First, try to picture your ideal classroom and workspace.
It’s tempting to skip this step, but a clear vision will keep you motivated and help you make more intentional decisions as you declutter.
Marie Kondo recommends organizing by four categories: clothes, books, papers, and komono (miscellaneous). Since you don’t have clothes in your classroom, start with books.
Typical Marie Kondo advice is to try to keep no more than 30 books, but obviously, you classroom is different than your home. Keep as many books as you and your students need, but do be honest about what you actually use. If you haven’t touched a book in years, it may be time to let it go.
This category can be a tough one for teachers. An abundance of paper simply comes with the job, but you can still keep them from overtaking your desk.
If you haven’t already, create “In” and “Out” baskets for student work. When that’s not enough, consider splitting student papers into more categories. You can create separate baskets different subjects, different periods, and different types of assignments.
Figuring out how to organize your own papers can be a bit tougher. It’s all too easy to fall into a “just in case” mentality and keep materials you know you’ll never use. Granted, it’s great to have plenty of inspiration and resources on hand when you’re planning lessons. But remember that those resources only help you if you can actually find them when you need them. That outdated curriculum from seven years ago is just in your way.
Creating separate “Yes,” “Maybe,” and “No” piles can be helpful when you’re determining what to keep. When you see how many awesome resources you have that you do want to keep, you may feel less nervous about letting go of those “just in case” items.
And remember that you can always scan items you want to keep but don’t want in paper form. As long as you give your files descriptive names, they’ll be easier to find anyway!
This category encompasses everything else in your classroom from pens to paper clips to, our personal favorite, headphones.
Your goal in sorting through these items is to keep only those that will be truly useful to you and your students. Once you’ve found your keepers, organize them in a way that allows you to easily see and reach everything that you have.
This post from We Are Teachers will give you organization inspiration for nearly every supply in your classroom. And with our ideas for headphone organization, even your classroom headphone storage can #sparkjoy.
Try to keep the surface of your desk as clear as possible and keep your desk drawers reserved for items you use regularly throughout the day. If possible, have another space devoted to extra supplies, and keep your students’ paper baskets in another part of the room.

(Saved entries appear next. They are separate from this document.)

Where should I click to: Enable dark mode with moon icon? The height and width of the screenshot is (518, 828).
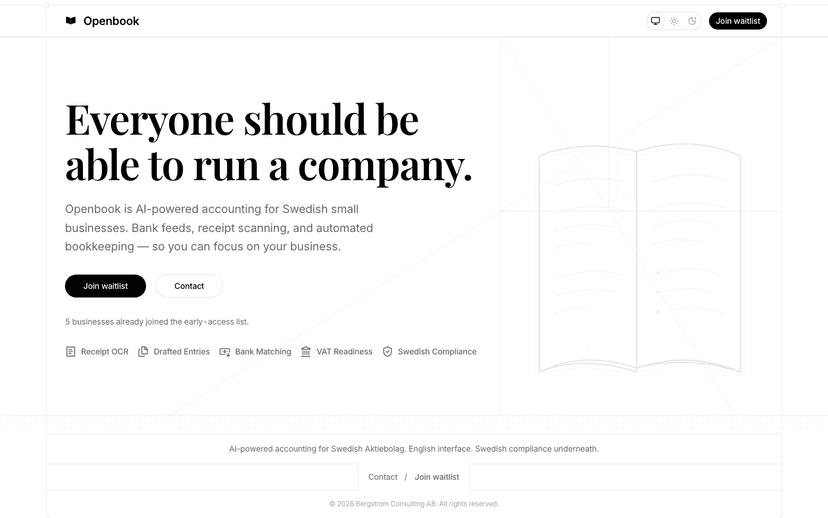[x=692, y=21]
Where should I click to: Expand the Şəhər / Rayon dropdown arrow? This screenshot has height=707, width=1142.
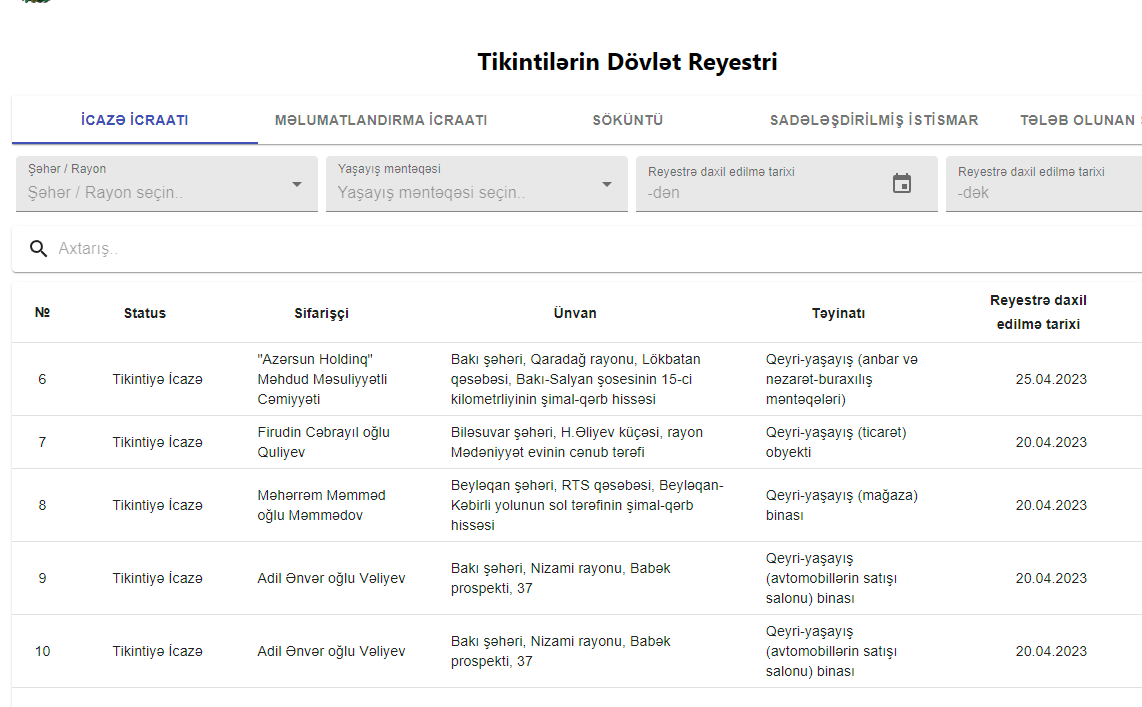(x=297, y=185)
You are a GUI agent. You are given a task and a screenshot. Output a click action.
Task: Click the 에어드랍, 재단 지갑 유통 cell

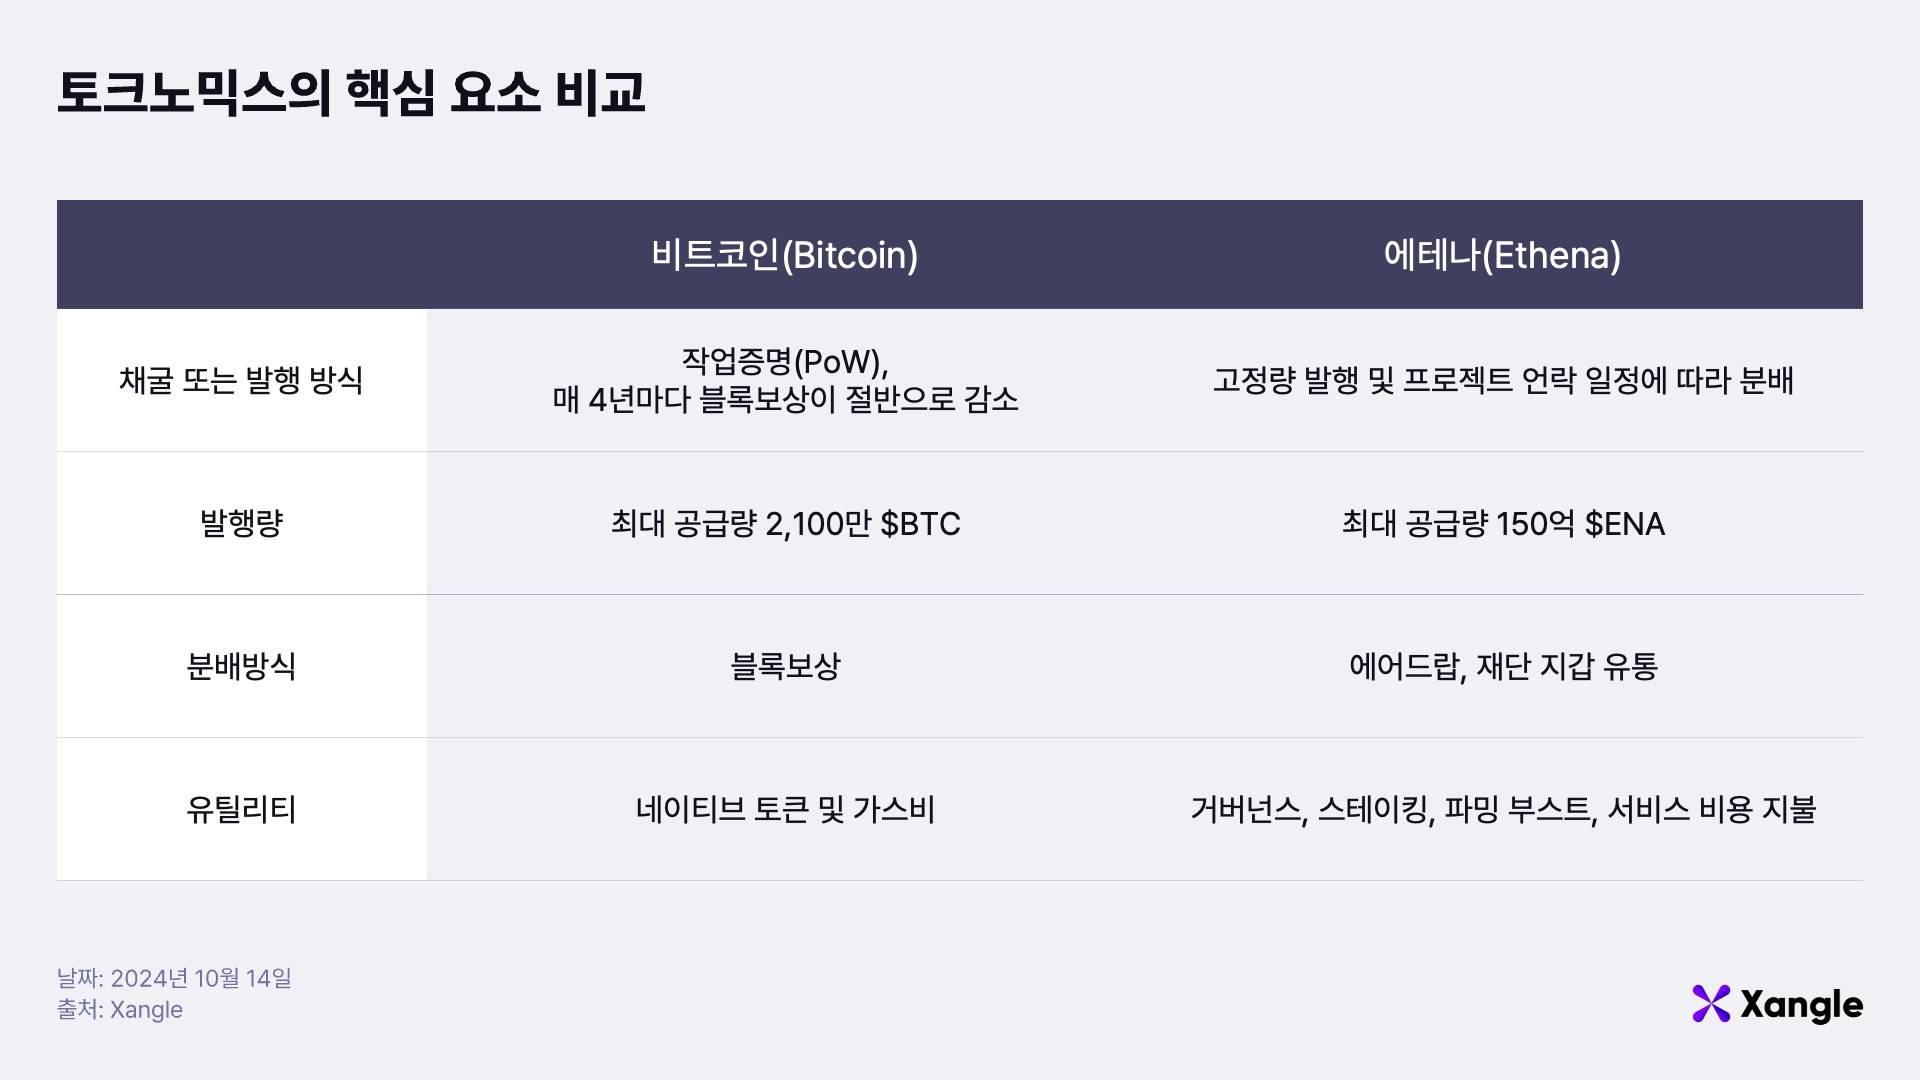click(1502, 666)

Having a clutter-free desk is perhaps even more important for teachers than anyone else.
There’s so much in your day you can’t control, and your time for grading and planning is usually limited to a couple of hours max. The time you do get to spend at your desk should leave you feeling focused and centered, not even more scattered than before.

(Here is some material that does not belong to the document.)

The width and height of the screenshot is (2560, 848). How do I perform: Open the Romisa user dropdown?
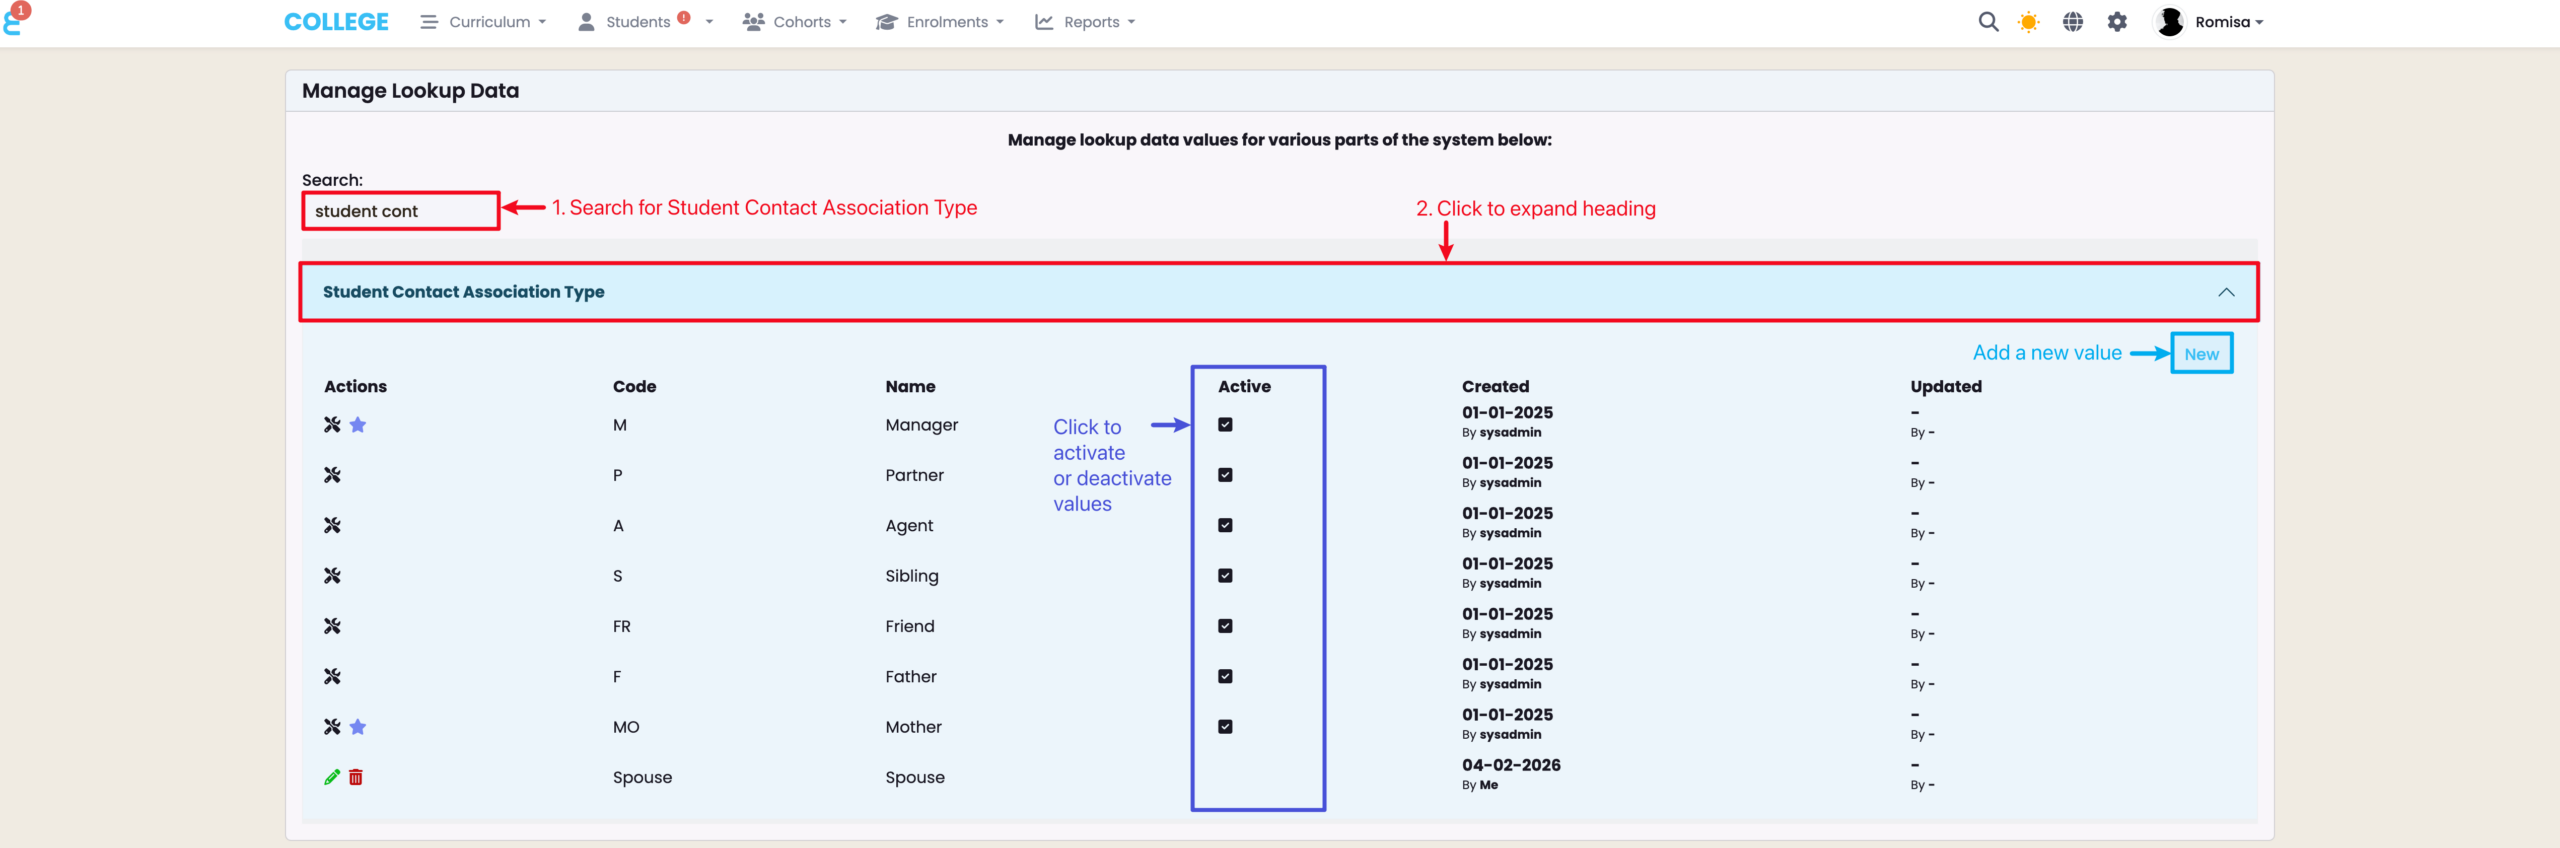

A main principle of the KonMari method is to return each item to its place every day. This may not be practical for you every day, but do try to reset your room at the end of each week and reset your personal work space daily.
Marie Kondo recommends returning each item to its place at the end of each day. If that feels a bit silly to you, do try to take a second to have gratitude for your room as a whole as you leave each day. It may seem hokey, but it certainly made a difference in my own attitude towards my classroom.
Your classroom may not be perfect. It may be under supplied. It may have too many students in too little space. But by organizing your space and taking time to be grateful, you give your students what they really need: a teacher with a little less stress and a little more joy.